Bu anlayış ve şuurla kandili beklemek, gafletle değil, hasretle kandili karşılamak, hele ki geceyi camilerde salavatlarla, ibadet ve dualarla geçirmek, evlerde mevlitler vermek, sohbetler yapmak, konu komşuya ikramlarda bulunmak, manevi feyz ve fayda sağlamak açısından önemli vesilelerdir. Ümmet coğrafyasında yaşanan zulüm ve haksızlıklar bir yana, İslam âlemini derinden yaralayan deprem ve seller de ayrı bir acının, hüznün kaynağına dönüşmüş durumdadır. Bu vesileyle ümmet için kandili dualarla donatmak, tek amaç haline getirilmeye çalışılan dünyanın fani oluşunu tefekkür etmek, inanç ve değerlerden bihaber, haz ve nefsin esiri yapılmaya çalışılan neslin kurtuluşu için önce kavli, sonra da fiili dualarla mücadele etmek, neslimiz, ailemiz ve ümmet için hayırlara vesile olacaktır İnşallah.
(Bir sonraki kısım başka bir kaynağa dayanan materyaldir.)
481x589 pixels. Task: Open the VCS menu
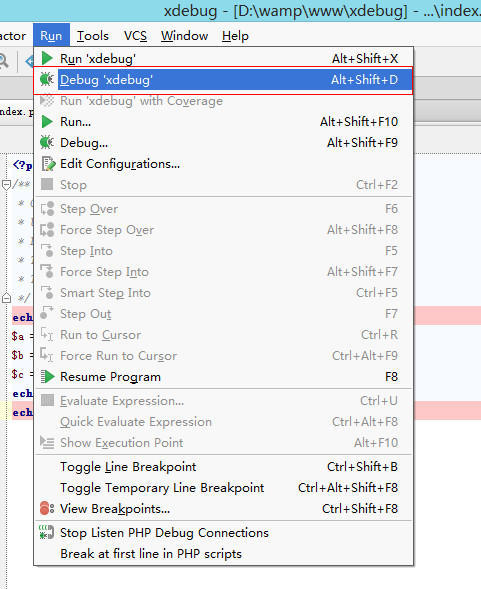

Bu vesileyle 26 Eylül Salı gününü çarşambaya bağlayan gece idrak edeceğimiz Mevlid Kandilinizi ve Mevlid-i Nebi Haftanızı tebrik ediyoruz. Mevlid Kandilinin ümmet ve tüm insanlık için huzur, saadet ve cennet vesilesi olmasını Yüce Rabbimizden niyaz ediyoruz.